Amyloid-beta protein (A beta) is the main component of neuritic plaques, the pathological hallmark of Alzheimer's disease (AD).beta-site APP cleaving enzyme 1 (BACE1) is a major beta-secretase contributing to A beta generation.beta-site APP cleaving enzyme 2 (BACE2), the homolog of BACE1, is not only a theta-secretase but also a conditional beta-secretase. Previous studies showed that regulator of calcineurin 1 (RCAN1) is markedly increased by AD and promotes BACE1 expression. However, the role of RCAN1 in BACE2 regulation remains elusive. Here, we showed that RCAN1 increases BACE2 protein levels. Moreover, RCAN1 inhibits the turnover of BACE2 protein.
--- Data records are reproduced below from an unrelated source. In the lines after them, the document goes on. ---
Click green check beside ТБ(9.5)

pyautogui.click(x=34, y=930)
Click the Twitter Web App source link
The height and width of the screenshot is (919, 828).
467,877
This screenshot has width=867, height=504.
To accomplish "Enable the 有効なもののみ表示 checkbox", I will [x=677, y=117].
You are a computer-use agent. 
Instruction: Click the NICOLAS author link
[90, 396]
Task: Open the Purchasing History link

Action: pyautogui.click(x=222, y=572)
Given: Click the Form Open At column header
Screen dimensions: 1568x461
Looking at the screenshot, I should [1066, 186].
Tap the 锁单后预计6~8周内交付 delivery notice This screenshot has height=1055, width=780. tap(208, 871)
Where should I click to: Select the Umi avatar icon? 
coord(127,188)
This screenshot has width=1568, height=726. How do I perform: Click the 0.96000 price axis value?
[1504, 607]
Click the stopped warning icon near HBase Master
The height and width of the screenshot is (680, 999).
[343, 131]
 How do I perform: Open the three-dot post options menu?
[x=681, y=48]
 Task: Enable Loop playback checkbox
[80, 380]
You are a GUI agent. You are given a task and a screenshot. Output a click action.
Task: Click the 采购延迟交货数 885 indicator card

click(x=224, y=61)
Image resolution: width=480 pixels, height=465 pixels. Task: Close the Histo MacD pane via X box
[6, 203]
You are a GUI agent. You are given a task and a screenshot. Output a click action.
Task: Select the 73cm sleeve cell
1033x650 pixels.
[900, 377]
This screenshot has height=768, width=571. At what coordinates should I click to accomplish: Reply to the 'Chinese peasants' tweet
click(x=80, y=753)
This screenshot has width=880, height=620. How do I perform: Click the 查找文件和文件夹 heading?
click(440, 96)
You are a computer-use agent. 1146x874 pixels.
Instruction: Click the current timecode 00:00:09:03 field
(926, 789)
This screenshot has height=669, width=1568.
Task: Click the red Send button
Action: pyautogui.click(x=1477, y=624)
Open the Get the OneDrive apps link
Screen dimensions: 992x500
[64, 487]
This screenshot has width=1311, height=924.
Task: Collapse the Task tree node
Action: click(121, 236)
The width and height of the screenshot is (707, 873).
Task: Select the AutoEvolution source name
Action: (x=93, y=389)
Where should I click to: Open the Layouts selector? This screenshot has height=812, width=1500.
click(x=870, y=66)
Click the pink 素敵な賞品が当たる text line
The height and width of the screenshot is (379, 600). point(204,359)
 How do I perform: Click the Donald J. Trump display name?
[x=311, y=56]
Furthermore, RCAN1 attenuates proteasome-mediated BACE2 degradation, but not lysosome-mediated BACE2 degradation. Taken together, our work indicates that RCAN1 inhibits BACE2 turnover by attenuating proteasome-mediated BACE2 degradation. It advances our understanding of BACE2 regulation and provides a potential mechanism of BACE2 dysregulation in AD.